Palembang – Upaya Kepolisian Daerah Sumatera Selatan (Polda Sumsel) dalam memberantas kejahatan digital membuahkan hasil. Praktik promosi judi online lintas negara yang memanfaatkan media sosial berhasil dibongkar setelah terendus melalui patroli siber rutin.
Dua pria berinisial RA (23) dan D (32) diamankan oleh Subdit V Siber Ditreskrimsus Polda Sumsel. Keduanya diduga menjadi bagian dari jaringan pemasaran judi online yang server-nya terafiliasi dengan Kamboja, dengan sasaran pengguna media sosial Facebook.
Kasubdit V Siber Ditreskrimsus Polda Sumsel, AKBP Dwi Utomo, menjelaskan pengungkapan kasus ini bermula dari temuan akun Facebook yang aktif memposting konten promosi judi online.

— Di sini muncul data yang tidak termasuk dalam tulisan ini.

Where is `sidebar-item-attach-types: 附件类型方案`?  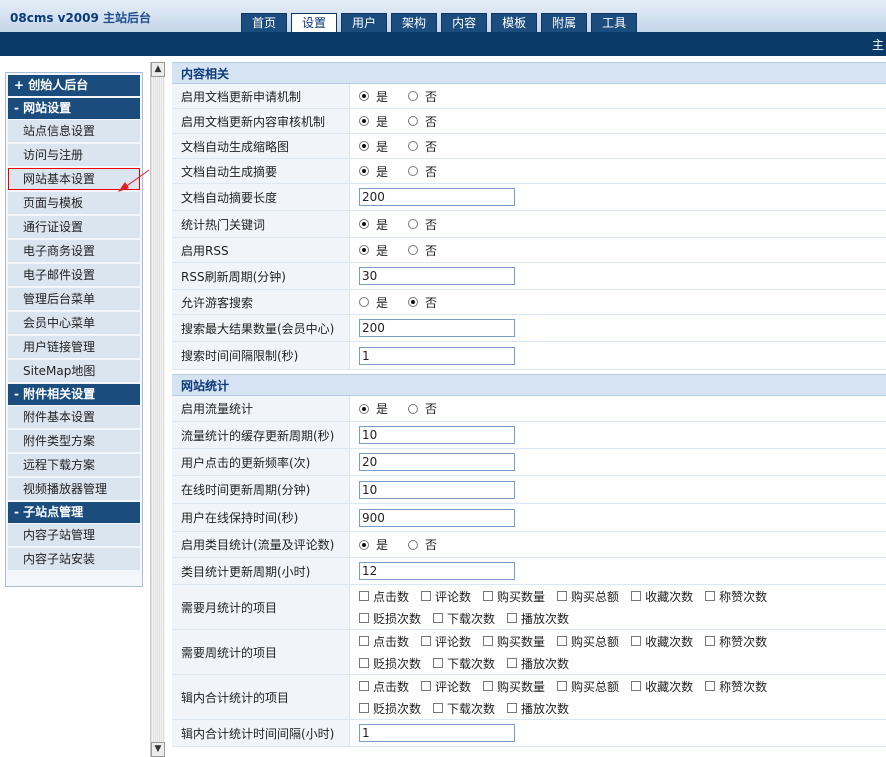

“Dalam patroli siber, kami mendapati akun bernama JOJO KONO yang masif mengunggah konten perjudian. Dari situ dilakukan profiling hingga terlacak aktivitasnya berada di wilayah Kemuning, Palembang,” jelas Dwi saat konferensi pers, Senin (2/2/2026).
Saat dilakukan penggerebekan, petugas mendapati RA sedang mengoperasikan tiga laptop sekaligus untuk mengelola ratusan akun Facebook. Dari hasil pemeriksaan, RA diketahui mengendalikan sekitar 200 akun yang digunakan untuk mengiklankan situs judi online QQ Toto sekaligus menarik pemain baru.
Pengembangan kasus kemudian mengarah kepada D, yang disebut sebagai koordinator sekaligus pengendali RA. Polisi menduga D memiliki keterkaitan langsung dengan jaringan judi online internasional.
“Kecurigaan menguat setelah kami menemukan paspor milik D dengan cap kedatangan dari Kamboja. Dugaan keterkaitan dengan server judi di luar negeri masih kami dalami,” ungkap Dwi.
Kepada penyidik, kedua pelaku mengaku telah menjalankan aktivitas ilegal tersebut sejak tahun 2023. Dari perannya, RA menerima upah sekitar Rp3,5 juta per bulan, sedangkan D memperoleh Rp7 juta per bulan.
“RA bekerja di bawah kendali D, dan D sendiri mengaku masih memiliki atasan lain. Ini menandakan adanya struktur jaringan yang lebih besar,” tambahnya.
Dalam pengungkapan ini, polisi menyita sejumlah barang bukti berupa tiga unit laptop, tiga telepon genggam, dokumentasi promosi judi online, serta paspor atas nama Darsono.
Atas perbuatannya, kedua pelaku dijerat Pasal 426 juncto Pasal 20 huruf c dan d Undang-Undang RI Nomor 1 Tahun 2023 tentang KUHP, dengan ancaman hukuman pidana sesuai ketentuan yang berlaku.